── GIVEN TEXT ──
The light on the face of Moses was the result of fellowship with God. That fellowship was of no common order. It was special and distinguished. I do not doubt that Moses walked with God according to the manner of believing men in the pursuit of his daily calling; but he spent two periods, of forty days each, in solitary fellowship with God. Everyone was away; Aaron, Joshua, and all the rest were far down below, and Moses was alone with God. His communion with God was intense, close, and familiar; and that not for one day, but for eighty days, at least. Protracted fellowship brings a nearness which brief communion cannot attain. Each morning’s sun found him still in the light of God; each evening’s dew found his soul still saturated with the divine influence. What must be the effect of such whole-hearted, undisturbed fellowship with God? He heard no hum of the camp below; not even the lowing of cattle, or bleating of sheep came up from the foot of the mount. Moses had forgotten the world, except only as he pleaded for the people in an agony of prayer. No interests, either personal or family, disturbed his communion; he was oblivious to everything except Jehovah, the Glorious One, who completely overshadowed him. Oh, for the enjoyment of such heavenly communion! My brothers and sisters, have we not lost a great deal by so seldom being alone, so little seeking continuous, absorbing fellowship with the Most High? I am sure we have. We snatch a hasty minute of prayer; we afford a hurried quarter of an hour for Bible-reading, and we think we have done well. I am very far from saying that it is not good. But if for minutes we had hours, the gain might increase in proportion. Oh, for nights of prayer! Oh, for shutting the prayer closet door tightly, and a believing drawing near to God! There is no limit to the power we might obtain if such were the case. Though our faces might not be lit up with splendour, our lives would shine, our characters would become more pure and transparent; and our whole spirit would be so heavenly, that men would regard with wonder the brightness of our being. So, you see, the face of Moses shone because he had long looked upon the face of God.
───
── RECORDED INFORMATION ──
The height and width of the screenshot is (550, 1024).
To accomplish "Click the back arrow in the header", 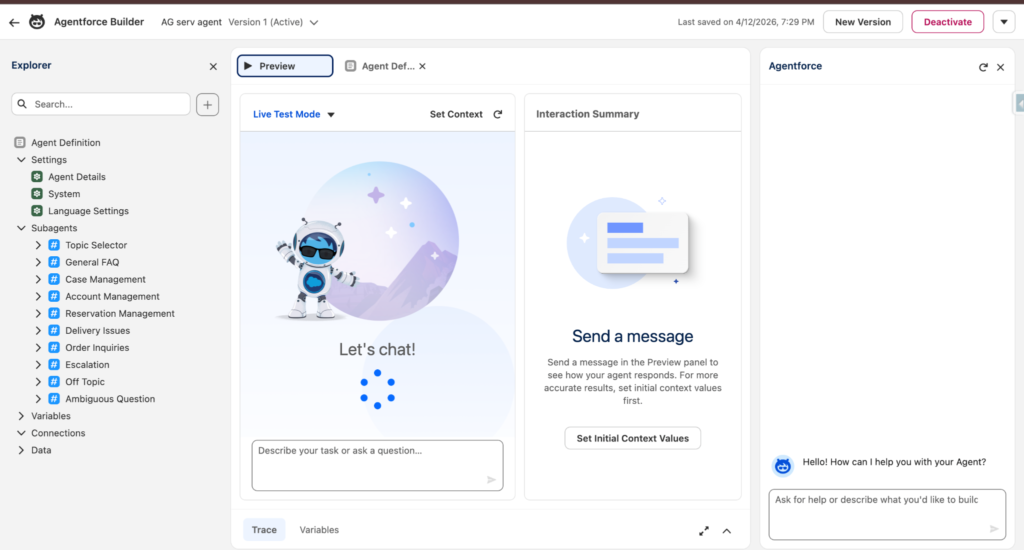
───
__JOB__.
According to the passage about the shining face of Moses, how many periods of solitary fellowship with God did Moses spend, and how long was each?

__EXERCISE ANSWER__.
Two periods of forty days each.